Repeat only what runs from the line with "This screenshot has height=429, width=1080." through the last line of the data below, both included, keeping every word as it is and leaving out the pictures.
========
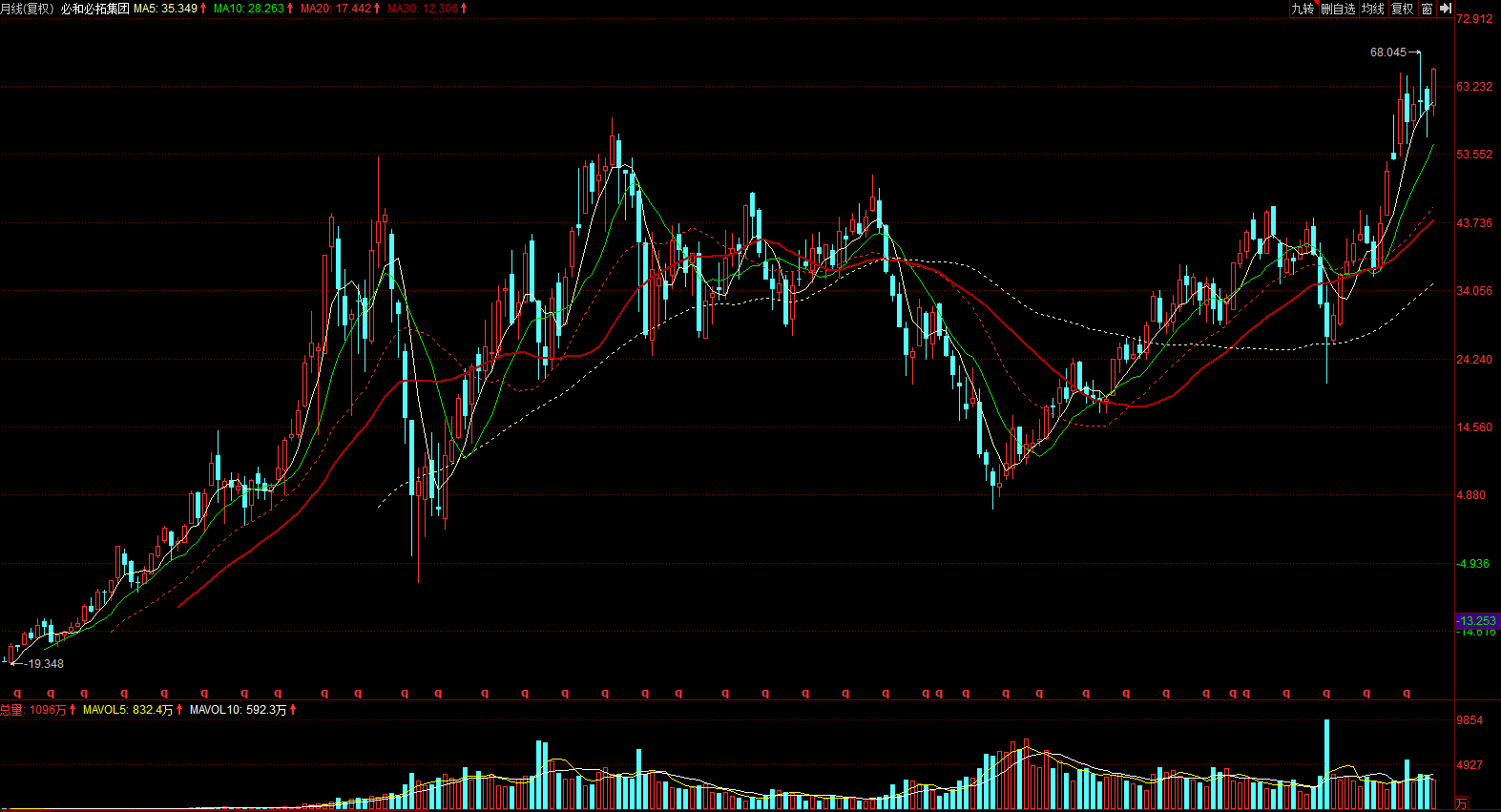Click the red MA20 indicator label
The height and width of the screenshot is (812, 1501).
coord(340,9)
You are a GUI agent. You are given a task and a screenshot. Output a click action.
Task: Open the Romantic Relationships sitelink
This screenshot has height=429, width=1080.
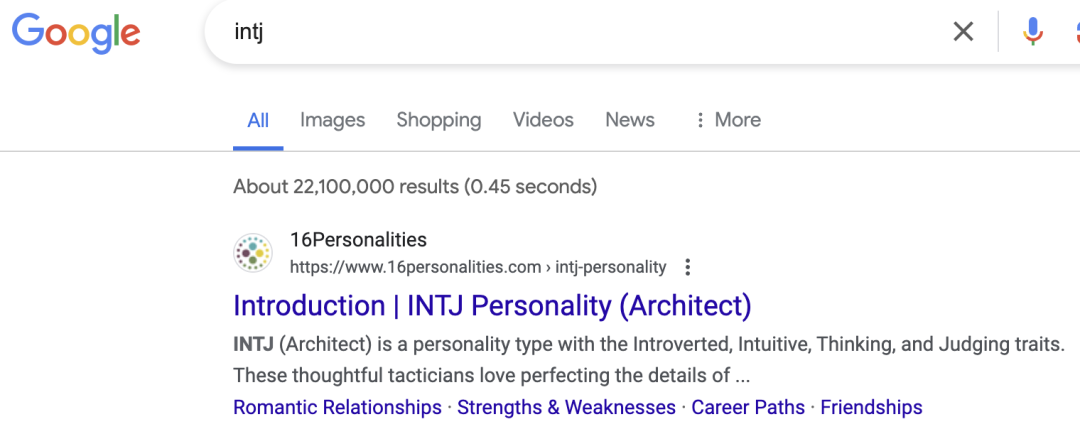(338, 407)
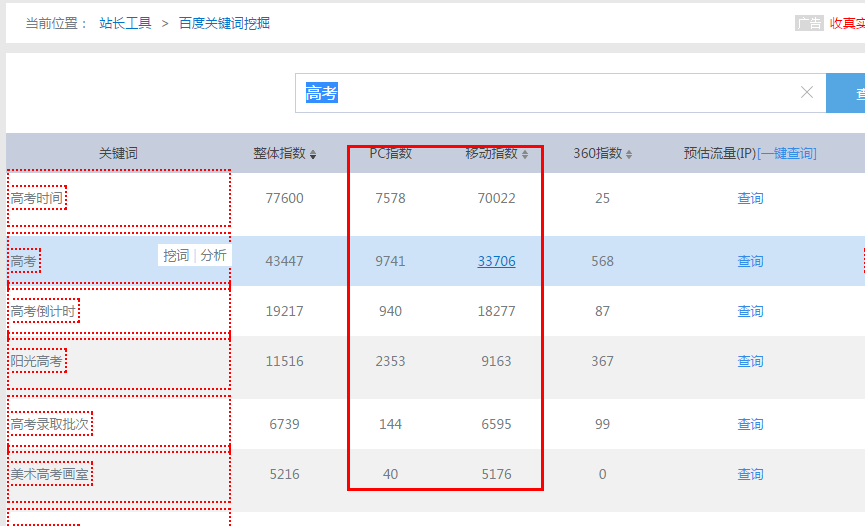Open keyword 高考录取批次

point(50,425)
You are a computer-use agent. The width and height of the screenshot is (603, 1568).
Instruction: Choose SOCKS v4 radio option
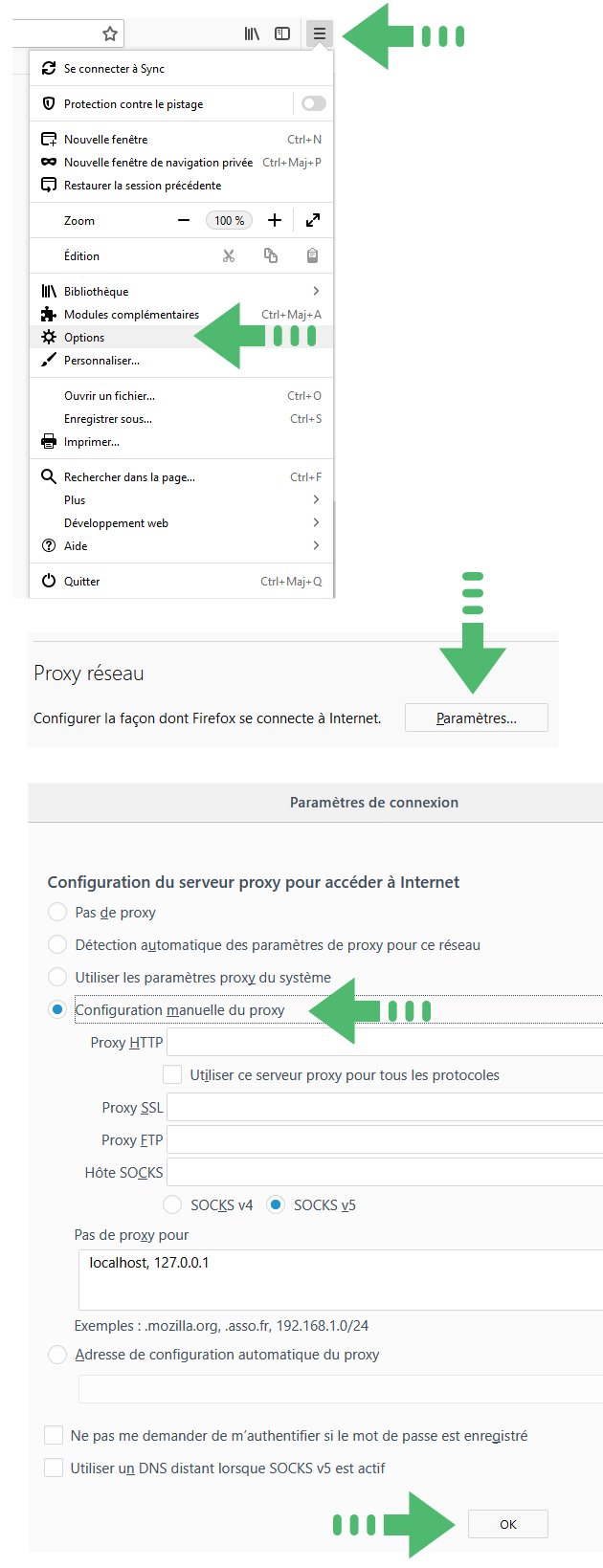pyautogui.click(x=172, y=1204)
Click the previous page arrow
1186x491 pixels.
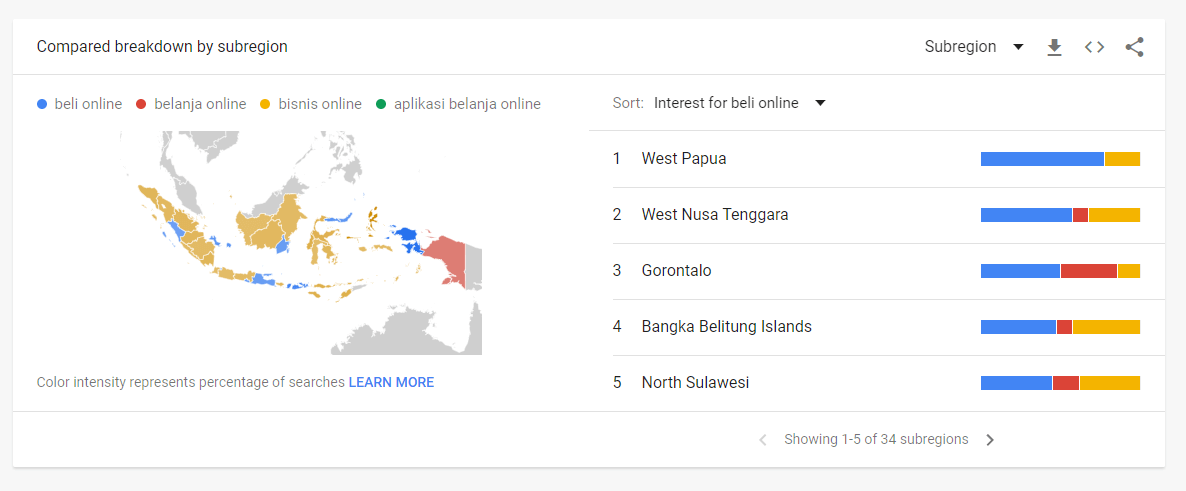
========
◆ **OUTPUT BELOW**
This screenshot has height=429, width=1080.
(338, 407)
Open keyword 高考录取批次

point(50,425)
You are a computer-use agent. The width and height of the screenshot is (603, 1568).
Instruction: Choose SOCKS v4 radio option
pyautogui.click(x=172, y=1204)
Click the previous page arrow
1186x491 pixels.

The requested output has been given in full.